Tagebuch der "wüsten Sanitäter" (5) - Das traurige Ende eines Abenteuers

Seit dem 30. April sind sie unterwegs, die "wüsten Sanitäter" - auf dem Weg in die jordanische Hauptstadt Amman. Mensch und Maschine müssen nun zwei Wochen lang beweisen, dass sie dem Abenteuer "Allgäu-Orient-Rallye" gewachsen sind. osthessen-news präsentiert das offizielle Tagebuch der sechs Abenteurer, das von Teamsprecher Hans-Peter Chilian geschrieben wird. Der Bericht über den Hintergrund der Rallye und das zum Teil osthessische Team findet sich unter: http://osthessen-news.de/beitrag.php?id=1196892 .

Montag, 9.5.

"Nach einem perfekten Frühstück mit deutschen Filterkaffee und Semmeln, Sonne und angenehmen Temperaturen warten wir auf die Dinge, die da kommen sollen. Mit viel Mühe setzte ich die neuen Informationen und Fotos an unsere Presse ab. Das Internet bricht immer wieder zusammen – natürlich genau zu dem Zeitpunkt, wenn die Mail gesendet werden soll ! Wir essen wieder in unserem abendlichen Lokal und der Fisch war ausgezeichnet auf dem Grill zubereitet. Also, es sollte es ja um 15 Uhr Richtung Zypern gehen und letztendlich ging es dann ca. 3 Uhr morgens los. Große Aufregung überall, da die Anweisungen widersprüchlich waren, auf welche Fähre wir sollten. Es gibt zwei Fährhafen, die ca. vier Kilometer voneinander entfernt sind.

Ich hatte dann Glück auf diesem altem Rostkasten - ich fand ein kleines "Zimmer", in dem ich alleine war und dort auf dem Boden geschlafen habe. Alles unheimlich vergammelt, die Toilettenanlagen sind schlichtweg unvorstellbar. Ich habe dann trotzdem relativ gut und lang geschlafen. Nach dieser Nacht sahen alle etwas zerknittert aus - auch die jungen dynamischen, die vermeintlich immer gut drauf sind.

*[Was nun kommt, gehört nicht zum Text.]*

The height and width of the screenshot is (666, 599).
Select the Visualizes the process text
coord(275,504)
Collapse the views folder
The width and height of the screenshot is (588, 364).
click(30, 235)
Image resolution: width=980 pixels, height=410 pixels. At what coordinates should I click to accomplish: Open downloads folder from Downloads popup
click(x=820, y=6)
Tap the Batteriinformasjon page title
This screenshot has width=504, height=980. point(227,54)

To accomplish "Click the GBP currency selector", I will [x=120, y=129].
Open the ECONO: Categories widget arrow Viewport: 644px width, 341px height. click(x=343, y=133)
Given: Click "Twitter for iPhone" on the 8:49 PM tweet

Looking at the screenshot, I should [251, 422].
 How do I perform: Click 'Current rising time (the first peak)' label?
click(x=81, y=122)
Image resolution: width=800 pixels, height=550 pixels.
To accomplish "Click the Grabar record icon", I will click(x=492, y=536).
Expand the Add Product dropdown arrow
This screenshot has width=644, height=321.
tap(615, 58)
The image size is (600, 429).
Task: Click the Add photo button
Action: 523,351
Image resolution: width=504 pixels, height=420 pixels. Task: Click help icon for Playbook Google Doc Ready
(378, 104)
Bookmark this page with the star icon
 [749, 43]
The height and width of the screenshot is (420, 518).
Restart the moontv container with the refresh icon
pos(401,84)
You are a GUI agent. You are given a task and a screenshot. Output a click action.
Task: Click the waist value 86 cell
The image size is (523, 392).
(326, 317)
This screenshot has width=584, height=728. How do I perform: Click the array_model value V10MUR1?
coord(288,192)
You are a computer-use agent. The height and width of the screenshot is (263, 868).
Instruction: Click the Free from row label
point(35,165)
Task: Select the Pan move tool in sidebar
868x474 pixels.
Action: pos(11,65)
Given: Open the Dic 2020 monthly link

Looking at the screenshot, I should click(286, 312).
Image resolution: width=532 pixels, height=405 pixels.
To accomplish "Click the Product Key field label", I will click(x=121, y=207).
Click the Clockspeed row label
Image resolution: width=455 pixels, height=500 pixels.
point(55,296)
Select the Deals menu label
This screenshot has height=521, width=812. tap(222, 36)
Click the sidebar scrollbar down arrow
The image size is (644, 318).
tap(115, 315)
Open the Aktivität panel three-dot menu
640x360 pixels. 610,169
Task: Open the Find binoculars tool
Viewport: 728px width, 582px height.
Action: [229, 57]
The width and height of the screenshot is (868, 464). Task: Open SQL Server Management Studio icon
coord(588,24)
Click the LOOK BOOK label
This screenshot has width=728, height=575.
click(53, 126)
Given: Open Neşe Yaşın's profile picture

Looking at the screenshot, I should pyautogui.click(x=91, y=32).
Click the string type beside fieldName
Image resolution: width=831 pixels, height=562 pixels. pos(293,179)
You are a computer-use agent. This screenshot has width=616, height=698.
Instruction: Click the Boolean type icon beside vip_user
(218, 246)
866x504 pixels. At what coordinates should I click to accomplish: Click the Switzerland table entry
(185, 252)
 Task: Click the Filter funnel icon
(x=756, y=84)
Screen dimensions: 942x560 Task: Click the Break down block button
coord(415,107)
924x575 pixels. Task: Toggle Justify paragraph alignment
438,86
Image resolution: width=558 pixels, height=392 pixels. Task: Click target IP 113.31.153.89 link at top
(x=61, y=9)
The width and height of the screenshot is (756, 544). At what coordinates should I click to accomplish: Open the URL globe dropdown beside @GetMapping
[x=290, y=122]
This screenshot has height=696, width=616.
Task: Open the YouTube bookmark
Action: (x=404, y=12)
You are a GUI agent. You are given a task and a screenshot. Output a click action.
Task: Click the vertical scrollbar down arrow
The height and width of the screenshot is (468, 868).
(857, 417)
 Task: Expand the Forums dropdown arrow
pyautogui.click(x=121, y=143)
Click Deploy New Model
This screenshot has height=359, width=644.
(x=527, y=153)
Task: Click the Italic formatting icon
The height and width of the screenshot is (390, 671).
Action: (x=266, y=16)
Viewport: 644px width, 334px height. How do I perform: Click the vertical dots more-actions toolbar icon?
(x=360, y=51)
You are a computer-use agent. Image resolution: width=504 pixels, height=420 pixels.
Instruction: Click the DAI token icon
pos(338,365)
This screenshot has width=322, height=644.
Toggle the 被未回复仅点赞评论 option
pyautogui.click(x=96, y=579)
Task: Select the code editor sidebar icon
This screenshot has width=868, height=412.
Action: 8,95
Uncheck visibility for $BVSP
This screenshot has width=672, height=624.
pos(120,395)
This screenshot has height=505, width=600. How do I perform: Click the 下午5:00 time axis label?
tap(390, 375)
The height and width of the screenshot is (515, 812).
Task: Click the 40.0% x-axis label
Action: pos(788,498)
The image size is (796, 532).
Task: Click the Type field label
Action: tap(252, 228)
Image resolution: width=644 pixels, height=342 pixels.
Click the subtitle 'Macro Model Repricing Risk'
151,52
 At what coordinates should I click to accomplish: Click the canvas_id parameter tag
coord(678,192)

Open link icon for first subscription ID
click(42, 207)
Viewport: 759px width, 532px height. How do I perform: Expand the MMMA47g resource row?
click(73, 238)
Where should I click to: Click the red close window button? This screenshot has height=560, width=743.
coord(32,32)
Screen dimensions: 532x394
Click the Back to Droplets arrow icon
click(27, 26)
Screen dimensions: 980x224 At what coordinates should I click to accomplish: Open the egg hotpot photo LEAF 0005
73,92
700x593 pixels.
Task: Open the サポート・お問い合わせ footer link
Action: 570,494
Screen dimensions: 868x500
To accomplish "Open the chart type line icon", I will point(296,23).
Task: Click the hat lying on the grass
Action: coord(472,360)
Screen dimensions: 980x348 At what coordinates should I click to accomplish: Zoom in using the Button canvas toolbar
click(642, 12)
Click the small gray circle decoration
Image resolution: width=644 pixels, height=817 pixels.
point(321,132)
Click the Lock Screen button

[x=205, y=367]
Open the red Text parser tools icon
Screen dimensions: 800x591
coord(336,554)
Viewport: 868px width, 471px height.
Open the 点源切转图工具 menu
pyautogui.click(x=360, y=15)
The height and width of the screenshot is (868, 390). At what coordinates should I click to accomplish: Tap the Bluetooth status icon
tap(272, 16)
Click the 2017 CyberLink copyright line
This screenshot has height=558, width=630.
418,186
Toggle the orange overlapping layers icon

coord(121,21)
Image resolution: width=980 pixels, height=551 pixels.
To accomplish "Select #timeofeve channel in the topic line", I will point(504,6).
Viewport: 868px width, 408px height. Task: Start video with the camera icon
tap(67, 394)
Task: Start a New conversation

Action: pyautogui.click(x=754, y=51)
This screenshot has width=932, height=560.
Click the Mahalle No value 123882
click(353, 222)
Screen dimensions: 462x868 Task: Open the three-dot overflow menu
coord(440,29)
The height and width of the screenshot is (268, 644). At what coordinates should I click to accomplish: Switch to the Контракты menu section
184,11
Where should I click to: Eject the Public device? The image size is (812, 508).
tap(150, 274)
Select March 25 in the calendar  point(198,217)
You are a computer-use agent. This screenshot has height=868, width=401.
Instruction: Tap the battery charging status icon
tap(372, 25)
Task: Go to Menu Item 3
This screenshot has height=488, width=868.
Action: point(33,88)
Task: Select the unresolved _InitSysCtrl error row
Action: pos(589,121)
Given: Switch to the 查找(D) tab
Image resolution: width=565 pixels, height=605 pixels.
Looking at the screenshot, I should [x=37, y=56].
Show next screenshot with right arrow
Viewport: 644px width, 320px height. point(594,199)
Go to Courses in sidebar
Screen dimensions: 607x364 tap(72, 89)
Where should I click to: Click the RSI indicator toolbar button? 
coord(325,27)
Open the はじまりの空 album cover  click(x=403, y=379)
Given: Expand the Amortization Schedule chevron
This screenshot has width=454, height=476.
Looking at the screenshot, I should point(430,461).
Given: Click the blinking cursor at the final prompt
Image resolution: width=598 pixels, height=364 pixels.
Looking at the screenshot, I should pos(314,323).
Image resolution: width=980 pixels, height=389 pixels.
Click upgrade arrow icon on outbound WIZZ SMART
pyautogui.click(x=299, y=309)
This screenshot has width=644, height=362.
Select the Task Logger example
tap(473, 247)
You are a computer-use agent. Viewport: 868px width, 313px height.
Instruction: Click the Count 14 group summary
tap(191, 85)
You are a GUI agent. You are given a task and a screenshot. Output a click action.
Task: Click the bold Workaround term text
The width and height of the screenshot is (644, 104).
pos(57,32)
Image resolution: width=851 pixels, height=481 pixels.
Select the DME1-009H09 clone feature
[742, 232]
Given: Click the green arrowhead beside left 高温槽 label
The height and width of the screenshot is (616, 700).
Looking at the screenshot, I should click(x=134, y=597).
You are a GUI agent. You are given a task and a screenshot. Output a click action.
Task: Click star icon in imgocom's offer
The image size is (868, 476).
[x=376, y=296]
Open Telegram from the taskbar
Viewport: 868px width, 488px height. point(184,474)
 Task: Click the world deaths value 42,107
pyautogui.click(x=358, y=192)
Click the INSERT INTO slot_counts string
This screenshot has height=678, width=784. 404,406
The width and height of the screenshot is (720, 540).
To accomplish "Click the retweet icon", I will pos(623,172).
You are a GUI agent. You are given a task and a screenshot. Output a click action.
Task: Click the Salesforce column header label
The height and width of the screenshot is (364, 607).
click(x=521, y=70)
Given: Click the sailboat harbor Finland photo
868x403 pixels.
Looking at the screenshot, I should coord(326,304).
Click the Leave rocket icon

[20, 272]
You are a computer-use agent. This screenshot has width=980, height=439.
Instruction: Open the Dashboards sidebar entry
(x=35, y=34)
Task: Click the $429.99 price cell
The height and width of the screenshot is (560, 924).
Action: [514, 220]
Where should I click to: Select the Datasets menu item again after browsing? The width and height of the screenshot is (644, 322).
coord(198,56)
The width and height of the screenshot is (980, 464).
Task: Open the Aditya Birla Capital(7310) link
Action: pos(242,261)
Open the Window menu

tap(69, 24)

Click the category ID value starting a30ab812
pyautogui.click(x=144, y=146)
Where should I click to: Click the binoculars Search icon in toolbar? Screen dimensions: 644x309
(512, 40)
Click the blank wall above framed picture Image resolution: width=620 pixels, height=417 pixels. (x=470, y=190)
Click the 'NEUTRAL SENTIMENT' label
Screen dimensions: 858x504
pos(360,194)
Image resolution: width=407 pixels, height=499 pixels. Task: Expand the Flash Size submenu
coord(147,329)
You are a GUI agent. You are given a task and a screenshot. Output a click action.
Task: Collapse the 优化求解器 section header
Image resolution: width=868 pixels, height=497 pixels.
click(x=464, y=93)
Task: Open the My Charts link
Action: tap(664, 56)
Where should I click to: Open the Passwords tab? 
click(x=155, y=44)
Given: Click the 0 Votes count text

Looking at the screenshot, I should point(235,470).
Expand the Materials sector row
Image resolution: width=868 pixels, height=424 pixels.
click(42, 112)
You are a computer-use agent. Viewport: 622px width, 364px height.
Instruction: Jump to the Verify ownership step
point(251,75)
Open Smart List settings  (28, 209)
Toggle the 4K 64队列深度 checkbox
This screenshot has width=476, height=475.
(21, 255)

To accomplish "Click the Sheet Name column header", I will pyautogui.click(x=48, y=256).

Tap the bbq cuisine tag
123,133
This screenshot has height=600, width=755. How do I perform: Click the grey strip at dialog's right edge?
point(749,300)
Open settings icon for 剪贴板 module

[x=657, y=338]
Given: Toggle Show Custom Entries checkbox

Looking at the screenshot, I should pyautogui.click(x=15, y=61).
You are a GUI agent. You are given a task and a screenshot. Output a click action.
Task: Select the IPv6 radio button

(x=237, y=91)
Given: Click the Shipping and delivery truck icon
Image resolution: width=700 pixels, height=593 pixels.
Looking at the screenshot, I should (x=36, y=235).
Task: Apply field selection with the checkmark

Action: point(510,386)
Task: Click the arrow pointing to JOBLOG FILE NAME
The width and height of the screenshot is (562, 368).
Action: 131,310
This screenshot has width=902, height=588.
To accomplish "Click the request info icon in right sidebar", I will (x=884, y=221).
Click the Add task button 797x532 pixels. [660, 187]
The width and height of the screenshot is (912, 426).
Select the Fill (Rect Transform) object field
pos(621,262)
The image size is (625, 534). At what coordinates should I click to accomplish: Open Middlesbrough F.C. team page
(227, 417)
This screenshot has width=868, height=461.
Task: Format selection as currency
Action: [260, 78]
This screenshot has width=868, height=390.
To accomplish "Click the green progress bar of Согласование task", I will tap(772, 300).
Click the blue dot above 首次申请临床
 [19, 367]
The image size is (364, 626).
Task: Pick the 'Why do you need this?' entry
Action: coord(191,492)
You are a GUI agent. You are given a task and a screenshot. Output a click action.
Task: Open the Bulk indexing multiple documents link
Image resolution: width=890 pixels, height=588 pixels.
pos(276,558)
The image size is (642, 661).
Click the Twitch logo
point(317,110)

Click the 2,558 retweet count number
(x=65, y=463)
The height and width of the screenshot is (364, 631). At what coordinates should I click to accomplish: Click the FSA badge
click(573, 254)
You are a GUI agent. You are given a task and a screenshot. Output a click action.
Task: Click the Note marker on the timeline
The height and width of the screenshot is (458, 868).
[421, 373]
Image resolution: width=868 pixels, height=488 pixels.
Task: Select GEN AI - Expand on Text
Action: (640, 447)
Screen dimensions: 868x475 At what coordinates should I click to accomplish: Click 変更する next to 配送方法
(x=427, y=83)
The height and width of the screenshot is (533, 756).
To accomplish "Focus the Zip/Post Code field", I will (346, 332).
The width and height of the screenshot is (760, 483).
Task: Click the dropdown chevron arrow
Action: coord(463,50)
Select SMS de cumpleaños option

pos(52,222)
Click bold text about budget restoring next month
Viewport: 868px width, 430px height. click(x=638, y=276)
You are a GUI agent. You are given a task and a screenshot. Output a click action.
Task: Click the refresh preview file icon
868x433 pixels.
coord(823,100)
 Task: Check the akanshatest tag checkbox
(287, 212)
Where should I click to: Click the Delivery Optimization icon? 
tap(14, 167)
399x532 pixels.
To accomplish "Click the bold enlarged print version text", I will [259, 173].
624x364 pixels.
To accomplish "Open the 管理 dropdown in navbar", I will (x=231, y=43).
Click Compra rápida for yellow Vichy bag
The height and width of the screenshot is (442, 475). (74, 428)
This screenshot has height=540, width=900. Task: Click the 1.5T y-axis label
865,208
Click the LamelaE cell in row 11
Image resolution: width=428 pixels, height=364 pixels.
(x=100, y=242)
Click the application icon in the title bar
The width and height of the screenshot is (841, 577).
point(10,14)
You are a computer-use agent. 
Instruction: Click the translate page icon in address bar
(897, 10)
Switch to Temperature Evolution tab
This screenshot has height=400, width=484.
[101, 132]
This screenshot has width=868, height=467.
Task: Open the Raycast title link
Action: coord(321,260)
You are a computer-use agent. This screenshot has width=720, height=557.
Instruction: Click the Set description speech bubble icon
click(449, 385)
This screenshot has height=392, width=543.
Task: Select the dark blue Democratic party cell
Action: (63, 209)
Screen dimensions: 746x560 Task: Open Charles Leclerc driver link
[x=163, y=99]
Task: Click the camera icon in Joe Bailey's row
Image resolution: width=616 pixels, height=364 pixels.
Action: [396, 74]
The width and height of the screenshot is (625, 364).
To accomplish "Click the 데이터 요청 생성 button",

Um ca. 11 Uhr kamen wir dann auf Zypern (GERLIN) an, und das Ausladen der Fahrzeuge war wieder ein ewiger Prozess. Die Pässe wurden von den Türken eingesammelt, dass niemand auf die Idee kommt, womöglich in den griechischen Teil der Insel zu fahren. Nun sollen wir wieder um 17 Uhr im Hafen sein, was aber nicht bedeutet, dass wir annähernd um 17 Uhr abfahren. Wir wissen nur, dass es nach Port Said in Ägypten geht; wie lange die Schiffsfahrt dorthin ist, ist nicht bekannt. Nach einem furchtbaren Durcheinander bei der Rückgabe der Pässe und einem chaotischen Beladen mit den Fahrzeugen legen die drei Fähren schließlich um ca. 2 Uhr morgens ab. Wir sind wieder auf der CALYPSO, die etwa 285 Passagiere und ca. 70 Fahrzeuge geladen hat.

Dienstag, 10.5.

Ich kann wieder meine „Einzelkabine“ belegen die aber den Nachteil hat, dass sie total vergammelt ist und direkt neben der einzigen(!) Damentoilette liegt. Diese entwickelt von Zeit zu Zeit einen Schwall an Fäkaliengerüchen, der den gesamten vorderen Teil der Aufenthaltsräume durchflutet. Meine Hüften schmerzen bereits von der ersten Nacht auf den Stahlplanken und ich muß eine "Falttechnik" entwickeln, dass der Schlafsack die Schmerzen an den Hüften begrenzt. Der Tag ist lang auf See und die Gerüchteküche brodelt vor sich hin, wie lange wohl die Fahrtzeit bis Port Said sei. Die Schätzungen belegen einen Zeitraum von 24 bis 48 Stunden. Keine Information vom OK zu diesem Vorgang. GPS-bewehrte Rallye-Teilnehmer versuchen aufgrund der Position, der Fahrtgeschwindigkeit und der Entfernung eine Ankunft zu errechnen … alles falsch, wie sich später herausstellen soll. Zum Glück haben wir im Team noch Proviant gekauft; auf der Fähre gibt es nur Kekse, Chips und ein undefinierbares Fladenbrot gefüllt mit Käse. Die 3. Nacht beginnt im meinem „Einzelzimmer“ und für die anderen auf Schlafsesseln, Liege-matratzen und Decken. Ich schlafe sehr unruhig und die Schultern, Hüften und Glieder schmerzen.

Donnerstag, 12.5.

Ich muss um 2 Uhr morgens die Toilette aufsuchen und stelle mit Entsetzen fest dass kein Wasser mehr fließt. Kann also den Toilettengang nicht beseitigen noch die Hände waschen. Danach kann ich nur schwer einschlafen da ich mir die Auswirkungen ausmale falls das Frischwasser wirklich zu Ende ist. Wieder ein langer, endloser Tag auf See, wobei jedoch die Aussicht, dass wir heute Abend in Ägypten anlanden werden, die Hoffnung und den Durchhaltewillen nährt. Inzwischen gibt es etliche Seekranke an Bord, darunter unser bedauernswerter Werner dem es stündlich schlechter geht. Die Vorräte sind zum grossen Teil aufgebraucht. Die Teams, deren Fahrzeuge sich auf der CALYPSO befinden, haben den Vorteil, dass sie immer wieder notwendige Dinge aus ihren Fahrzeugen holen können. Leider sind alle unsere Fahrzeuge auf einer anderen Fähre.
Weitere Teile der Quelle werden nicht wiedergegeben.